CHILDBEARING continues to have a significant impact on female doctors’ choice of speciality, but the situation is improving, according to female specialists.
Dr Kate Drummond, who chairs the women in surgery section of the Royal Australasian College of Surgeons (RACS), said the major difficulty still facing women who want to have children was how to undertake all the requirements to complete training while pregnant and raising young children.
Dr Kathryn Austin, a representative of the AMA Council of Doctors-in-Training, said although childbearing still had a significant impact on choosing a speciality, attitudes to pregnant trainees were changing and colleges were more flexible in training arrangements.
The doctors were commenting on a US study which showed there was still a “magnitude” of negative attitudes towards women surgical residents becoming pregnant compared with positive influences. (1)

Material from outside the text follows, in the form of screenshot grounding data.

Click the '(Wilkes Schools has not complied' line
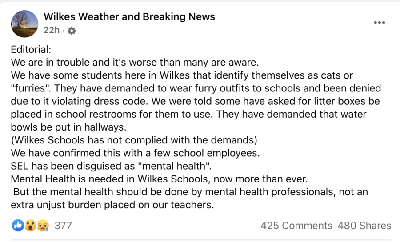The width and height of the screenshot is (400, 242). pos(134,140)
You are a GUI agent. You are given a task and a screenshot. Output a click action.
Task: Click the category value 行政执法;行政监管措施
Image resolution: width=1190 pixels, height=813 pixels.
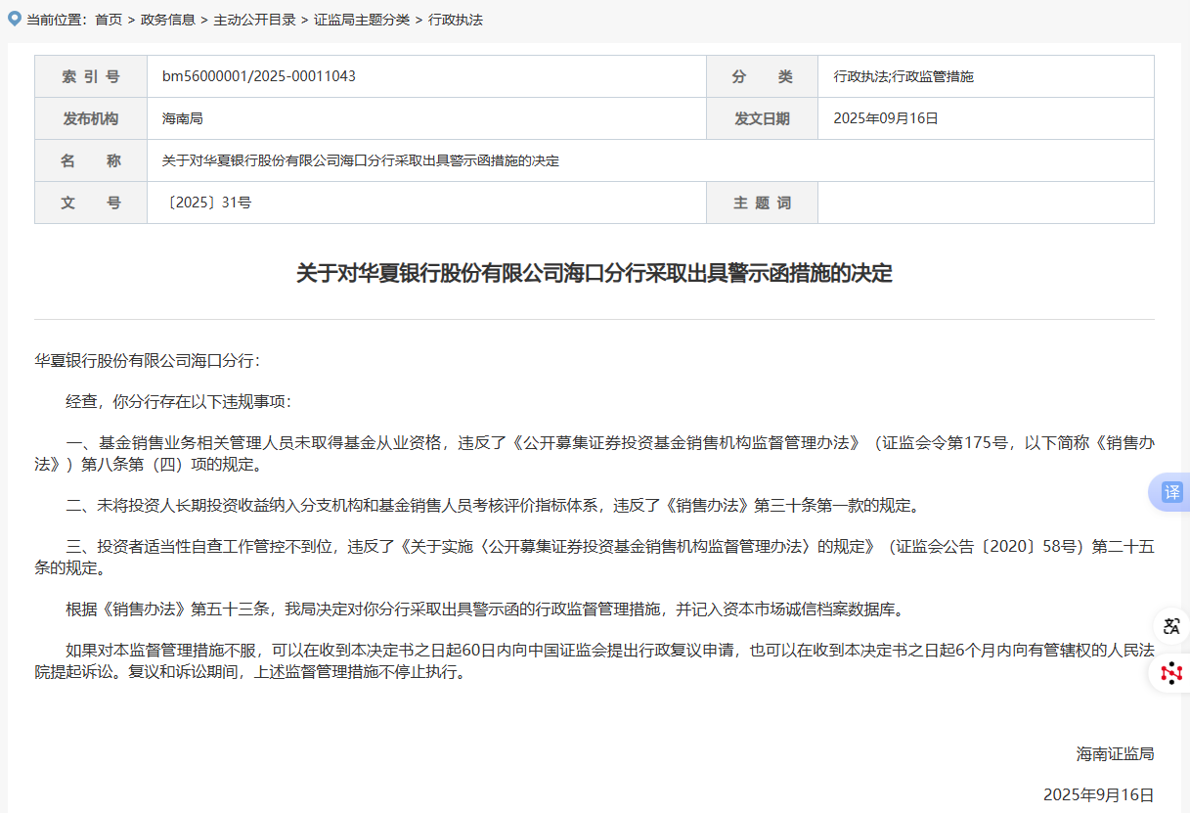[x=903, y=76]
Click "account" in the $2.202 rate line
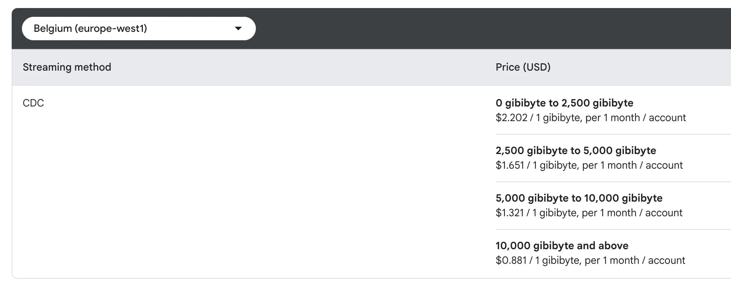 coord(667,118)
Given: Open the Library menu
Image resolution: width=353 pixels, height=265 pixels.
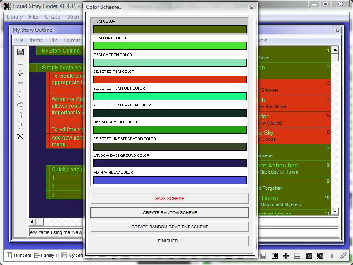Looking at the screenshot, I should pos(15,17).
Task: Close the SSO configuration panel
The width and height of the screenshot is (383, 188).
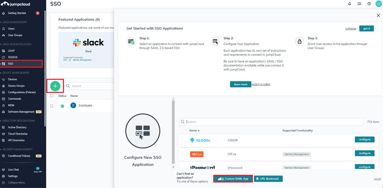Action: [x=378, y=16]
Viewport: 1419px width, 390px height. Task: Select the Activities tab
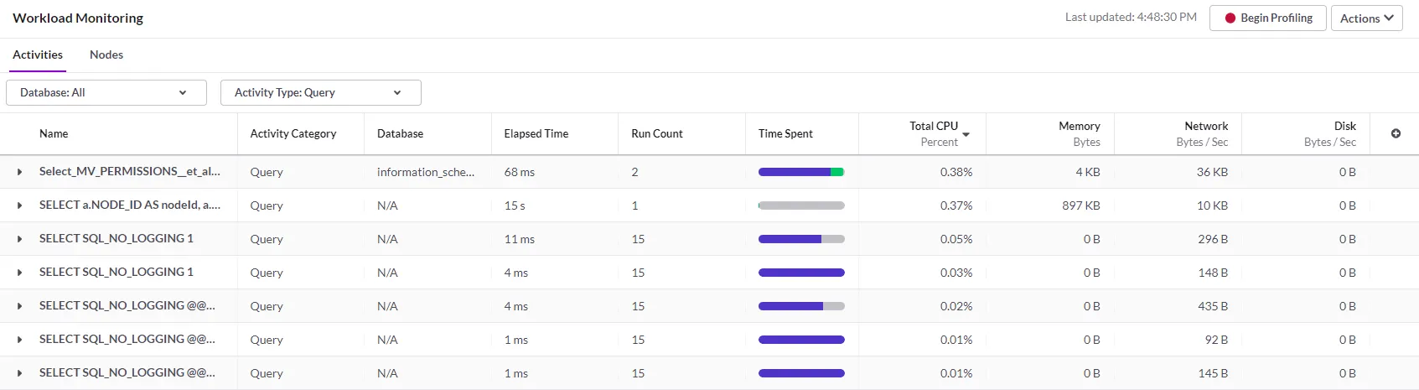pos(38,55)
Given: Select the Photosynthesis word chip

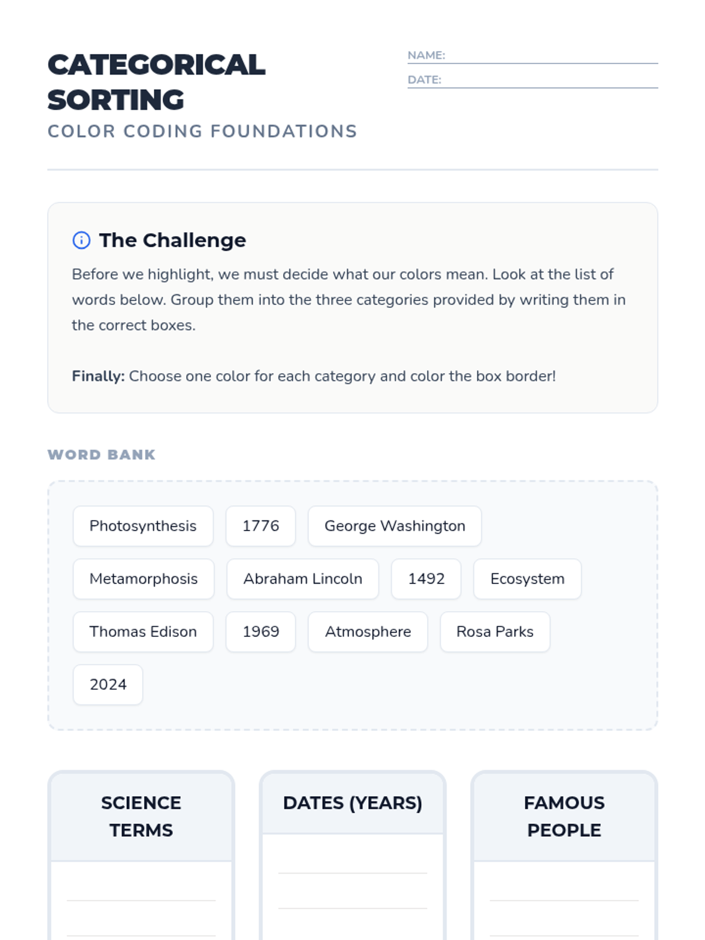Looking at the screenshot, I should tap(143, 526).
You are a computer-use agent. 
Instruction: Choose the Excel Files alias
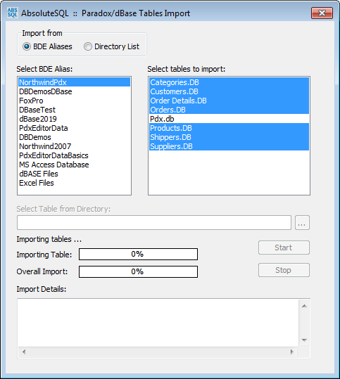(x=75, y=183)
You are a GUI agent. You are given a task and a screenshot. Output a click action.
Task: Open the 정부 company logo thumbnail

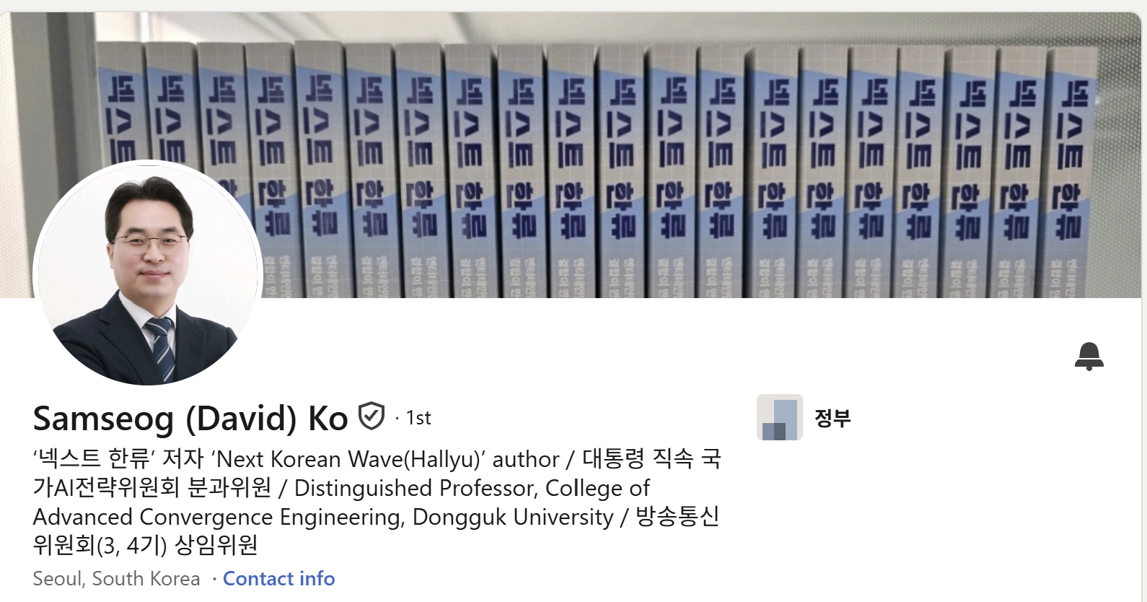click(779, 417)
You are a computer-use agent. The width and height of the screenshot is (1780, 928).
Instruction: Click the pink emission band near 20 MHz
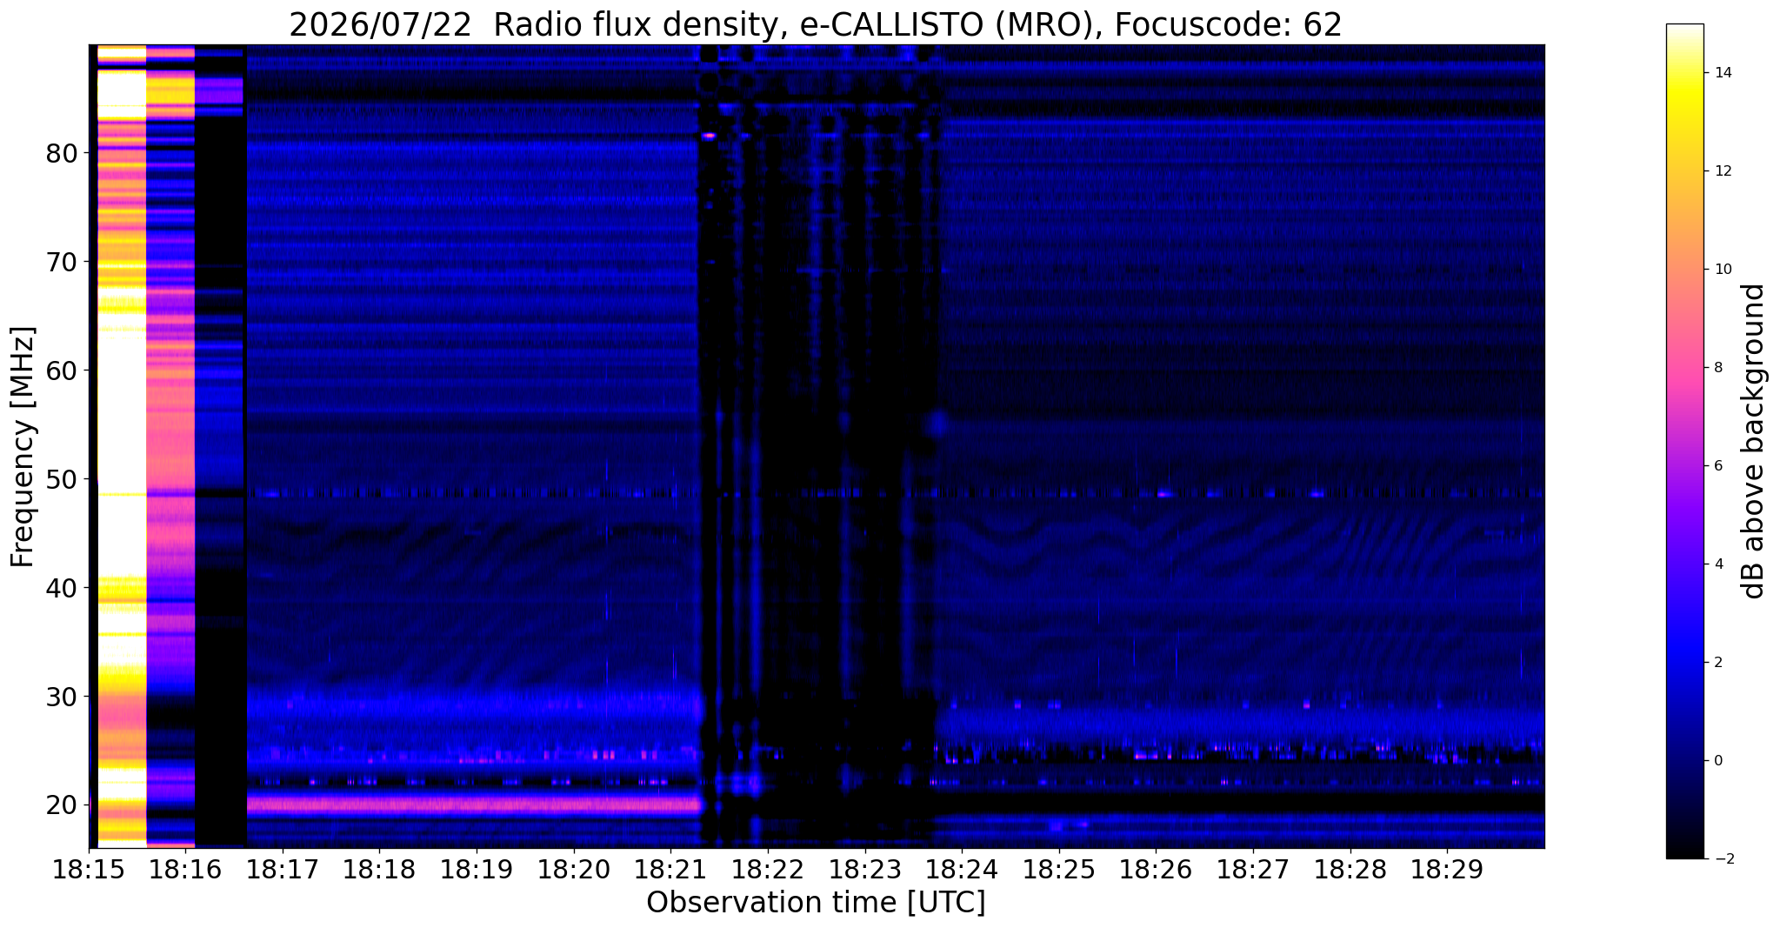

The analysis of surveys completed by 1937 women surgeons found that the perception of stigma during training remained large but did decrease between those who graduated more than 30 years ago to those who graduated less than 10 years ago.
The researchers also found that although negative attitudes were more prevalent among male surgeons compared with female peers, “even women residents hold negative views of pregnancy among their colleagues during training”.
“Surgical training takes place during a woman’s fertile years. Both the demands of training in surgical specialties and subspecialties and negative attitudes toward pregnancy may deter students from choosing surgery as a career”, the researchers wrote.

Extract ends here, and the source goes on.